I have no doubt that most of the venom that Krugman sees comes from Obama supporters. He has, after all, been on an anti-Obama tear for several months now. But he is an economist, and economists should know enough about basic social science techniques to be able to ask: am I working from a genuinely random sample? In the case of, say, Krugman's email, the answer would have to be: no.
Next question: are there any better sources of information out there? Well, yes. For one thing, there are the Super Tuesday exit polls:
"Nearly two-thirds -- 72 percent -- of Democratic voters said they'd be satisfied with Clinton as the nominee, and 71 percent said they'd be happy with Obama."

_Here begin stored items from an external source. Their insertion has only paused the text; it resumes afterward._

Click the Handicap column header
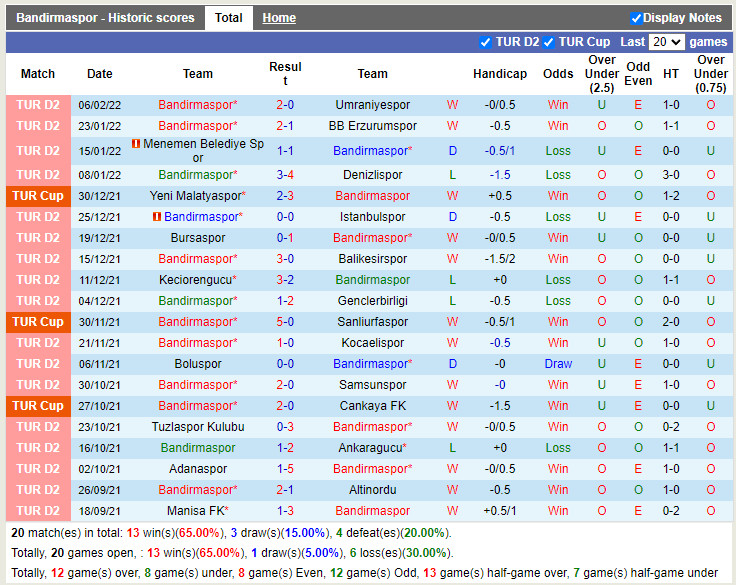736x585 pixels. 499,74
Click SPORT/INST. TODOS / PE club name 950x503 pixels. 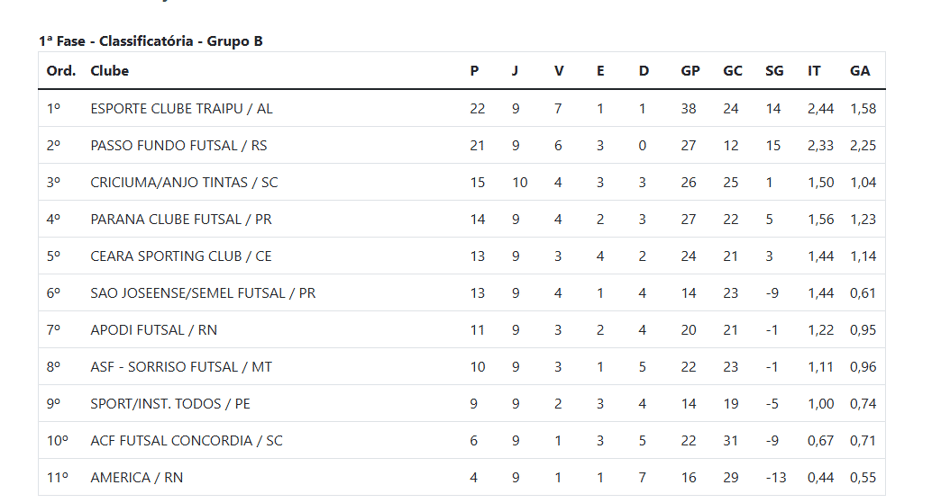point(170,404)
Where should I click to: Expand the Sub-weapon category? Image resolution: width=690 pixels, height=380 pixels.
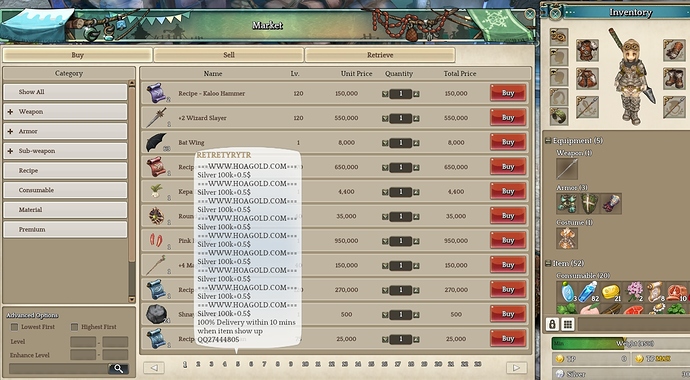coord(10,151)
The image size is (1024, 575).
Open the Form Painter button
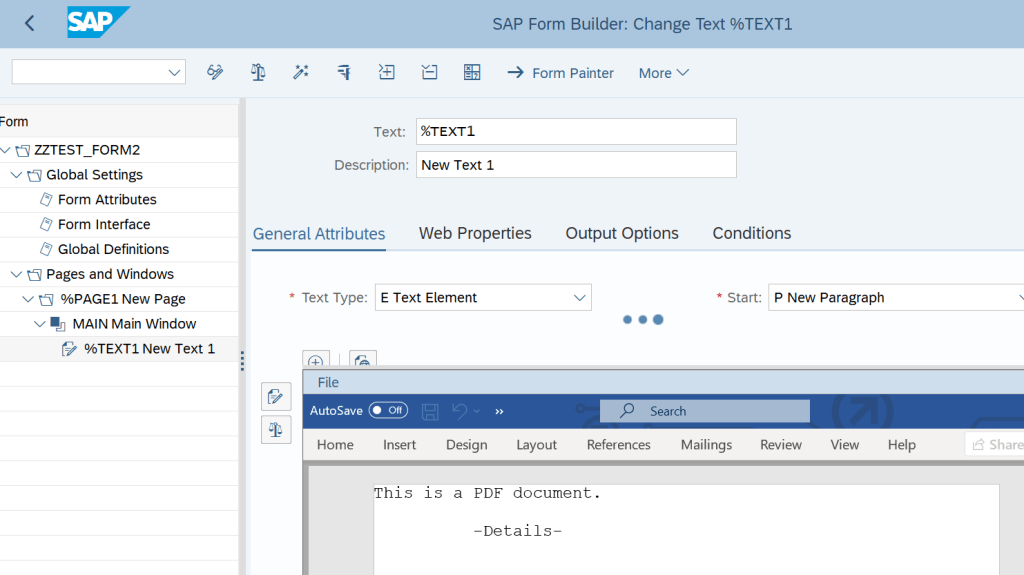pos(560,73)
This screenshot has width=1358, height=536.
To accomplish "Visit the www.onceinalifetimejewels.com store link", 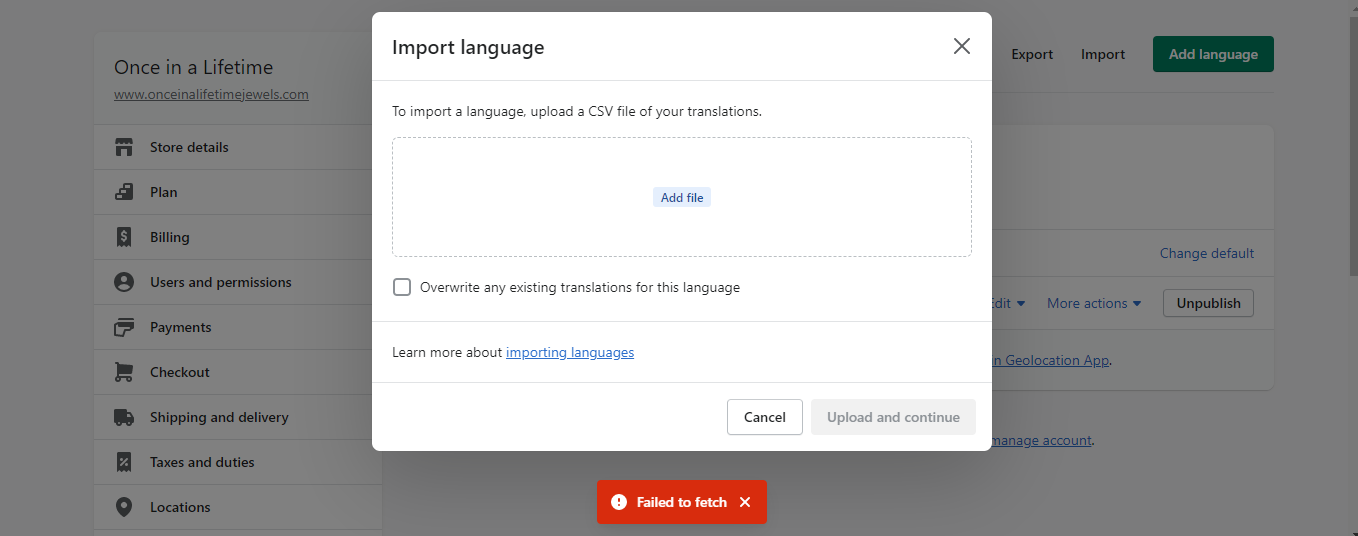I will pyautogui.click(x=211, y=95).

Or, to put the same point slightly differently:
"Just 49 percent of Democrats who voted for Clinton said they would be satisfied if Obama won, while just 52 percent of Obama voters said they would be satisfied if Clinton won."
Note that there's a lot of room between being "satisfied" and being venomous. Had I been asked, I'm not sure whether or not I would have said that I would be "satisfied" with Clinton as a nominee. As I have said earlier, I would vote for her over McCain in a heartbeat. I think she's a better nominee than Kerry, and certainly better than other nominees I have voted for (cough, Michael Dukakis, cough cough.) So if "being satisfied" with a candidate means something like that, I'd be satisfied. But it seems to me to connote something more than that: thinking a candidate is just fine, perfectly OK, not my first choice but just dandy. And I'm not sure I could feel that way about anyone who voted for the Iraq War Resolution, or who did some of the things Clinton has done this primary season.
So I might have been one of the minority of Obama voters who was not "satisfied" with Hillary Clinton. But I hope I'm a long way from "venom". I have, at any rate, argued against any sort of Democratic civil war, and I do not foresee one. Note as well that according to the exit polls, more Clinton supporters would be dissatisfied with Obama as the nominee than the reverse: even if "dissatisfaction" does mean something stronger than I'm imagining, there seems to be more of it among Clinton supporters.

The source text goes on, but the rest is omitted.